Des hommes qui tombent

Sur Persona, son récent dernier album, ce drôle d'oiseau de Belin continue d'élaguer son verbe, de débroussailler le langage, pour faire surgir la poésie contradictoire et empathique d'un monde qui se promet au feu et condamne à la chute des hommes qu'on ne regarde déjà plus.


Énigmatique, cryptique, sec comme un coup de bec, de plus en plus le verbe et donc le chant belinien semblent évoluer vers l'abstraction. On le constate à chacun de ses albums, le Breton Bertrand va toujours plus loin vers ce far west d'épure et de chanson à l'os, son plat de plus en plus traditionnel.

Mais c'est sans doute à force de « parler en fou » (de Bassan), ainsi qu'il le confessait sur un précédent disque, Cap Waller ; à force de jouer la poésie d'un hasard qui n'en est pas vraiment un, d'une contingence et il faut bien le dire, d'une élégance folle, d'une sorte de désinvolture imitant la pose et la pause du dandy-moqueur, qu'il trouve sa manière de solidification, déjoue la question de la profondeur par le superficiel apparent, affronte la réalité comme le pic-vert attaque l'arbre, à coups aussi répétés que millimétrés.

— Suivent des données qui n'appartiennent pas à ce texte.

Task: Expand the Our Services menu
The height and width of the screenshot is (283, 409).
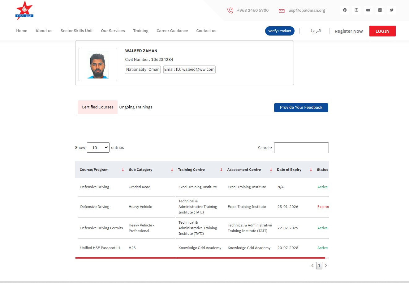Action: point(113,31)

Si un disque de Bertrand Belin symbolise cette approche singulière, c'est sans doute Persona, où le chanteur-guitariste-auteur-compositeur-conteur démontre à quel point ce "parler fou" est le langage de la lucidité, se nourrit d'une logique implacable pour déciller les yeux aveugles en se glissant par les écoutilles.

Grand duc et président

Le terme Persona est multiple. Il référence bien entendu Bergman et ce film où une femme parle pour une autre ; désigne aussi les masques que portaient les acteurs des tragédies antiques, autant de visages et de caractères derrière lesquels se glisser et à travers lesquels parler, et aujourd'hui distingue, dans un élan de cynisme absolu, une typologie marketing d'acheteurs potentiels ou fantasmés, que le marché tient fermement dans son viseur.

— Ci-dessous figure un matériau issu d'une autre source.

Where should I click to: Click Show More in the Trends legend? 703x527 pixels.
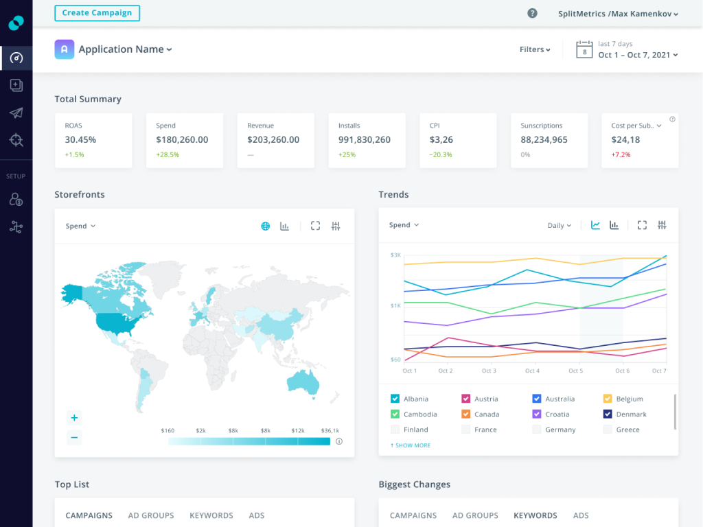(x=410, y=445)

C'est tout cela à la fois qu'embrasse Belin le versatile, se glissant, la plupart du temps en métaphores ou en images, dans la peau de persona, pour mieux boire leurs déboires et en recracher la glossolalie navrée autant qu'ironique. Des hommes qui vacillent ou sont déjà tombés : SDF (Sur le cul), réfugiés (De corps et d'esprit), travailleurs pauvres de temps modernes chapliniens aux reflets soudains très jaunes (Camarade, que Belin fait rimer avec "chien"), personnages au bord de la rupture (Les Nuits bleues) ou en chute très libre (sublime Glissé redressé).

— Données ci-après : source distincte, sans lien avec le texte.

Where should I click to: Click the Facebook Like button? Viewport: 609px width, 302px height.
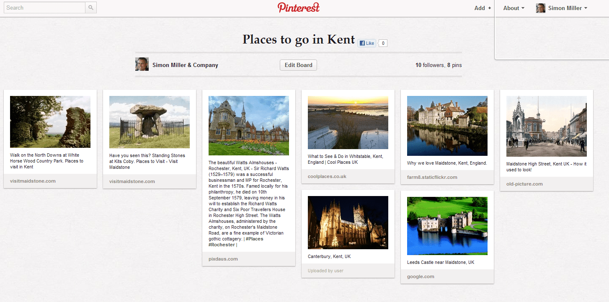(x=366, y=43)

Mais dans ce petit théâtre de la désolation où s'annonce « un été de canadair, de ciel embrasé », inéluctable à force de combustion politico-climatique spontanée, l'ubiquiste Belin quitte parfois la subjectivité empruntée à d'autres, pour surplomber son monde tel un oiseau de proie à l'œil rapace, à l'ouïe infaillible (« Je vois tout, j'entends tout » sur Grand duc) et au hululement obsessionnel, pointant « la vérité nue », et « au premier rang, le président », roi tout aussi nu. « Petit à petit l'oiseau fait son bec », constate Belin, et dans une forme qui élague fait remonter le fond à la surface.